====== Records for processing

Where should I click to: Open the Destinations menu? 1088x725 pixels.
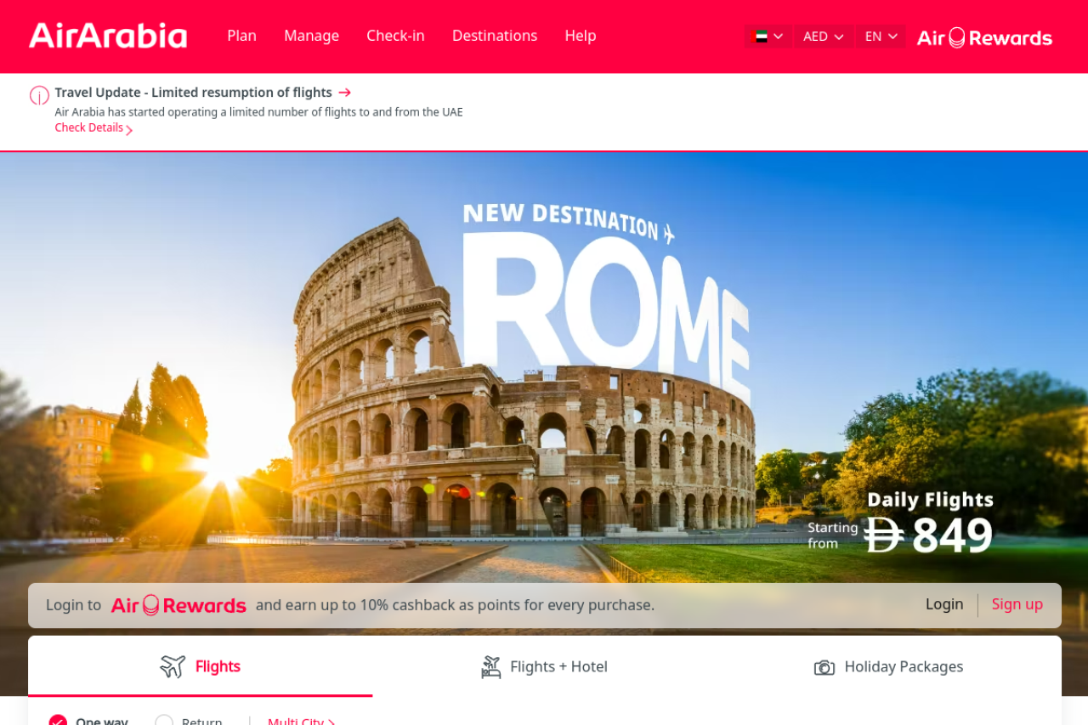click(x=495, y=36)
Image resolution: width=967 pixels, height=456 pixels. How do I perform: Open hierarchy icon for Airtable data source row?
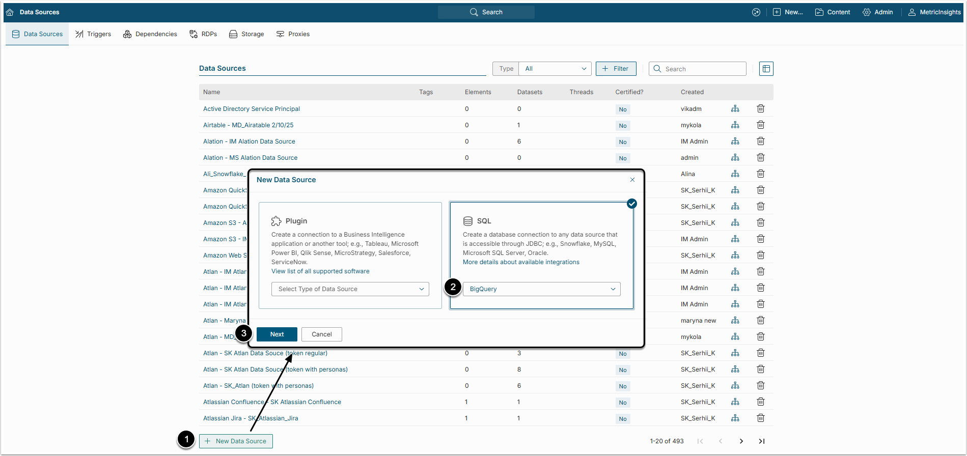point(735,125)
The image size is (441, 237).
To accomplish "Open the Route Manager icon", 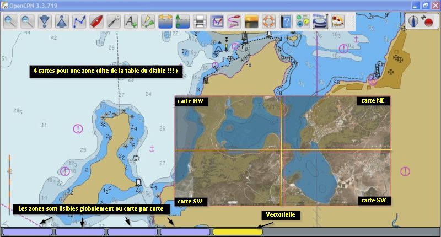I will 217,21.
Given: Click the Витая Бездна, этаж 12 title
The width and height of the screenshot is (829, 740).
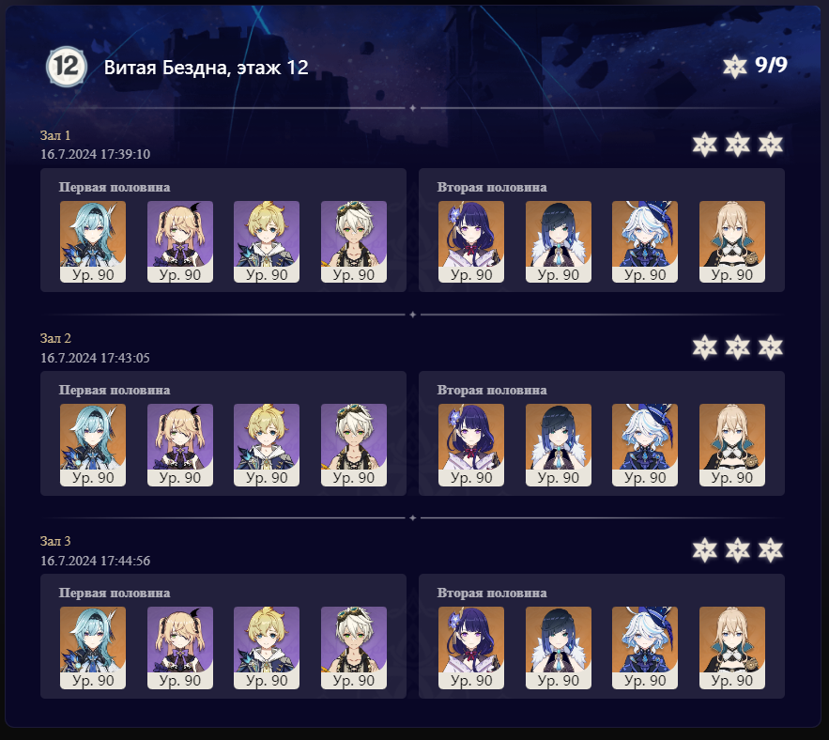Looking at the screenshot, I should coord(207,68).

============
====== Records for processing

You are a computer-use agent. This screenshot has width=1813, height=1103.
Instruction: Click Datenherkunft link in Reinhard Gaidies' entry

============

Do this.
Can you copy the items from the line with "Where should I" up to and including the line with "point(735,125)", word for word, leaving out the pictures?

Result of the task.
Where should I click to: Open the Destinations menu? 1088x725 pixels.
click(x=495, y=36)
Image resolution: width=967 pixels, height=456 pixels. How do I perform: Open hierarchy icon for Airtable data source row?
point(735,125)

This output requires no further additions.